--- START ---

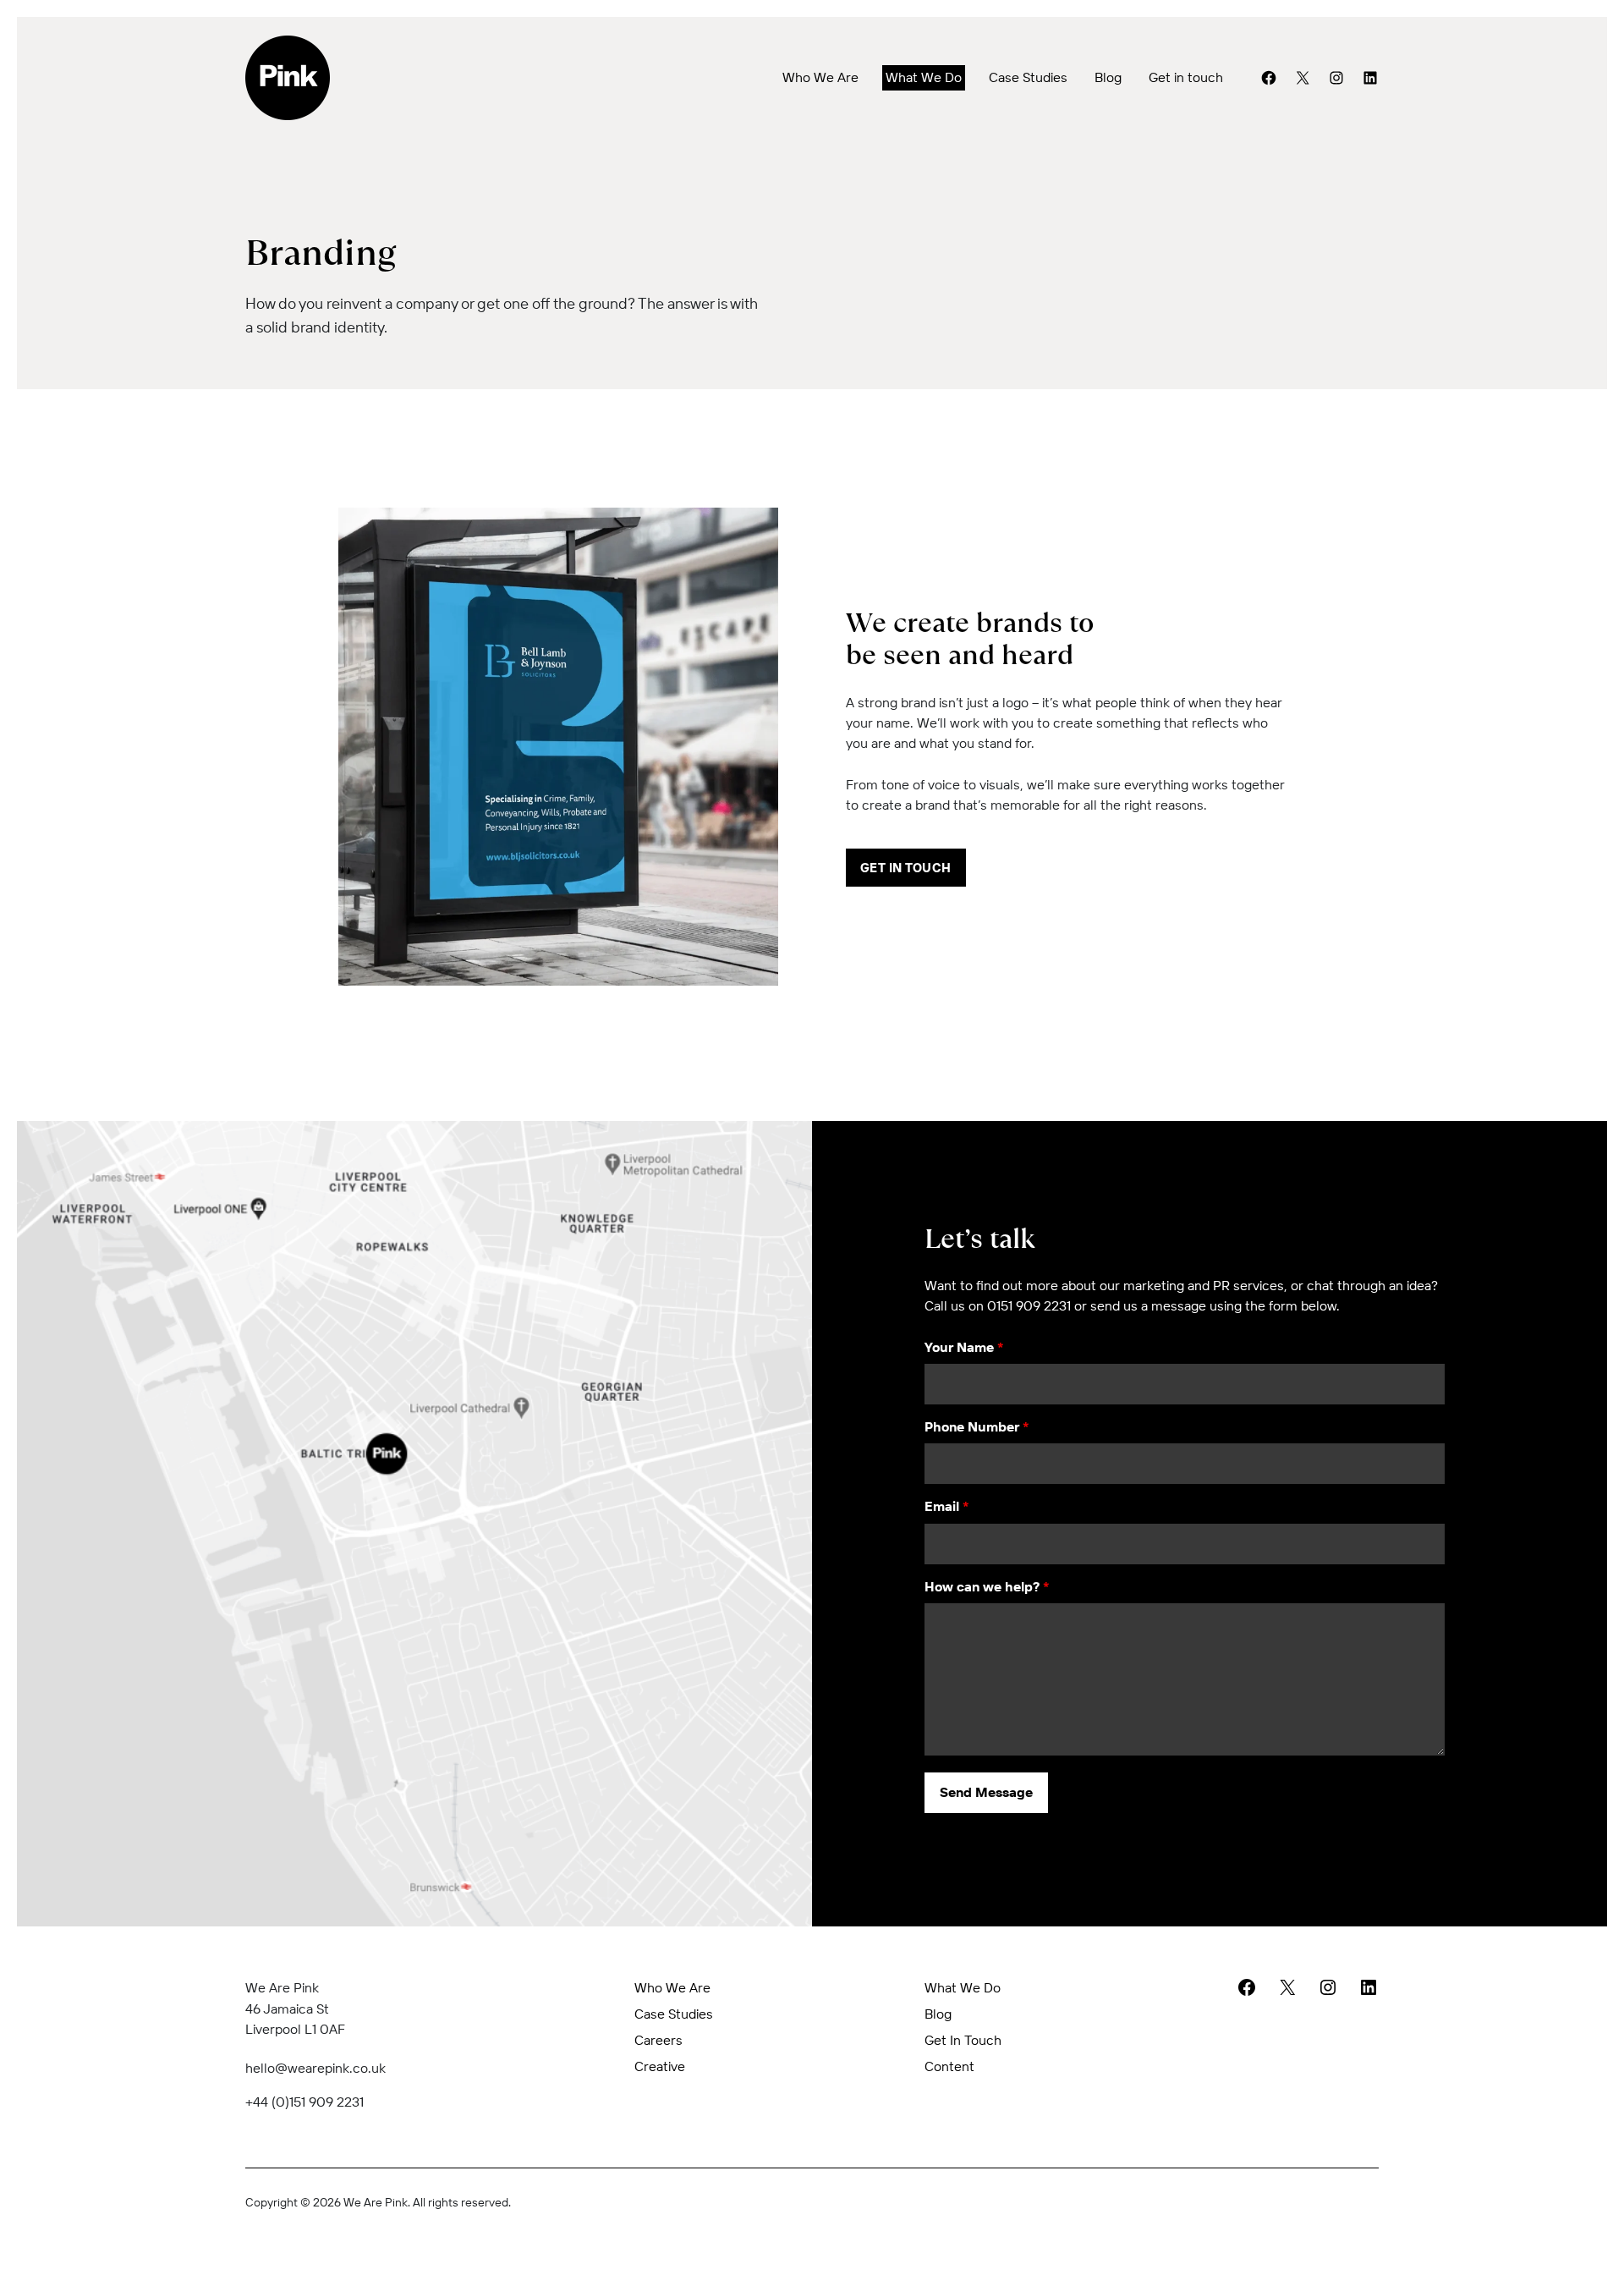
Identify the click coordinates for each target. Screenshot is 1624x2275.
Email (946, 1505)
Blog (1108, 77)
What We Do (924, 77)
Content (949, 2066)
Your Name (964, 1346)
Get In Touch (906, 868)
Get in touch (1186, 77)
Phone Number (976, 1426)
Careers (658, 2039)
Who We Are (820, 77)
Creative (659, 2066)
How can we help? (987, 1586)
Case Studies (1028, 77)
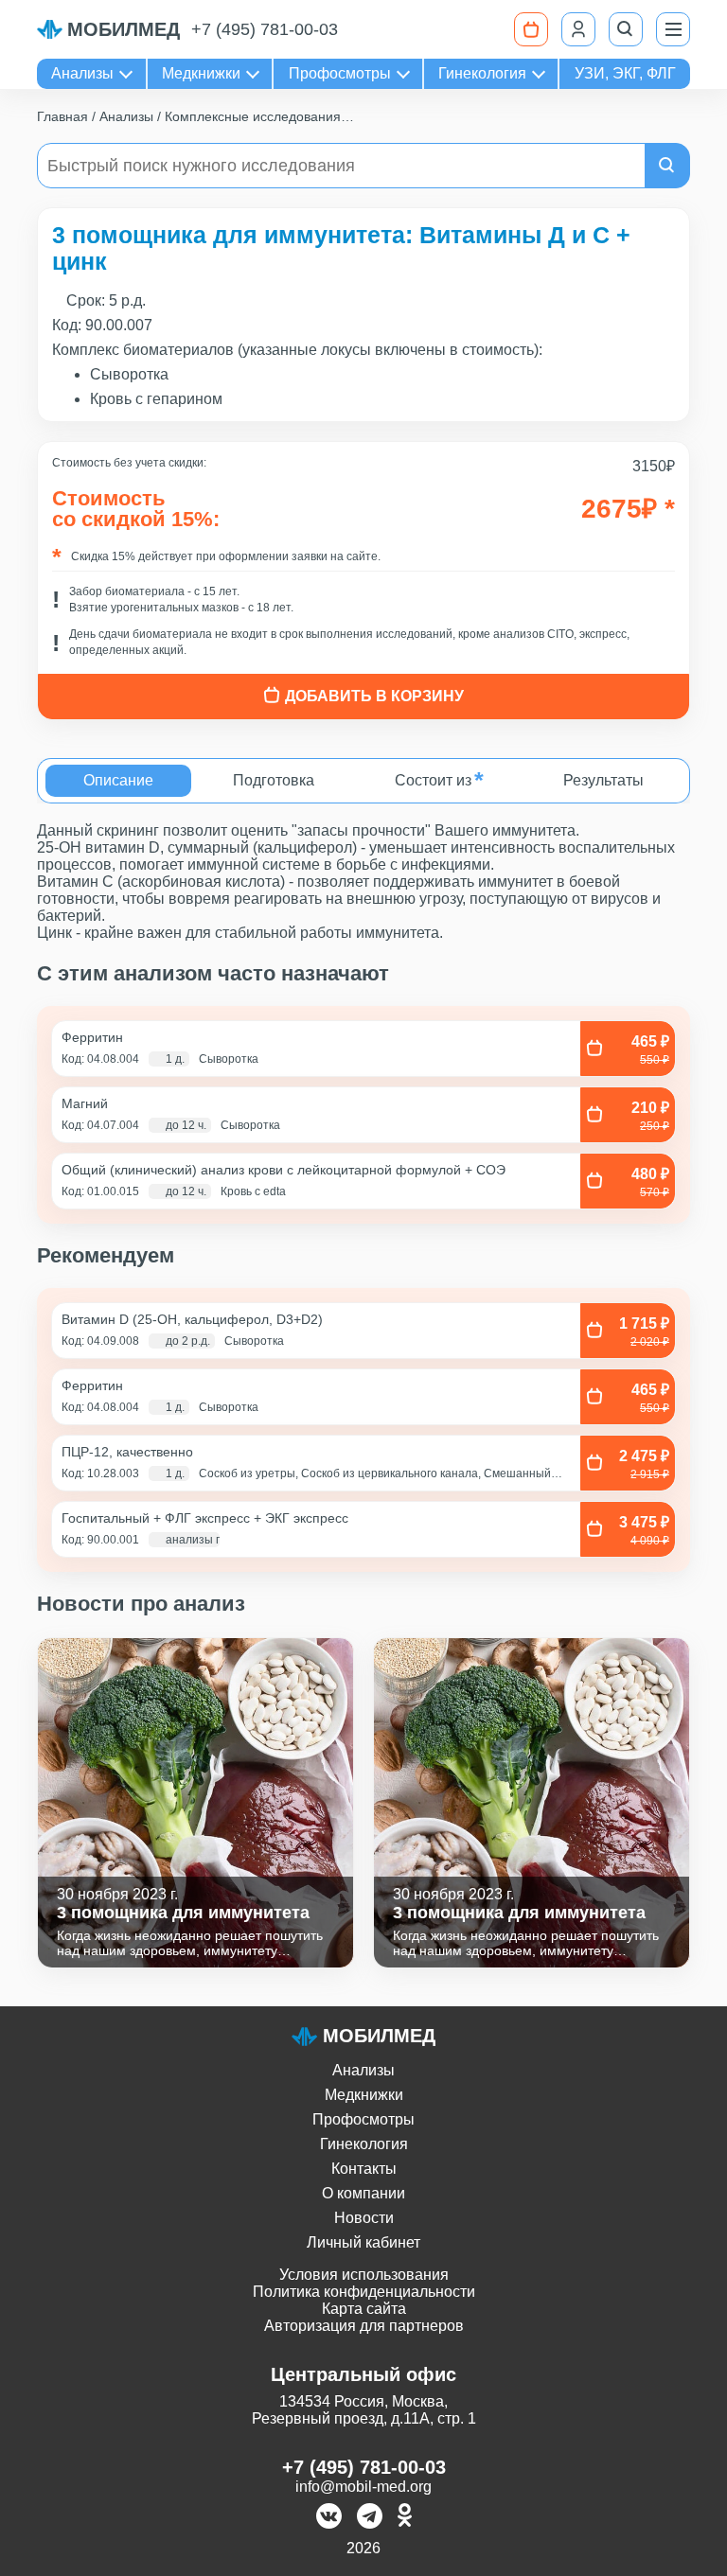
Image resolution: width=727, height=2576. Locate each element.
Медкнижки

--- END ---

▶ Work task
Search the preceding listing for "each" and extract every line where it is found.

▶ Solution to this exercise
Identify the click coordinates for each target. Screenshot is 1624x2275.
Image resolution: width=727, height=2576. Locate each element.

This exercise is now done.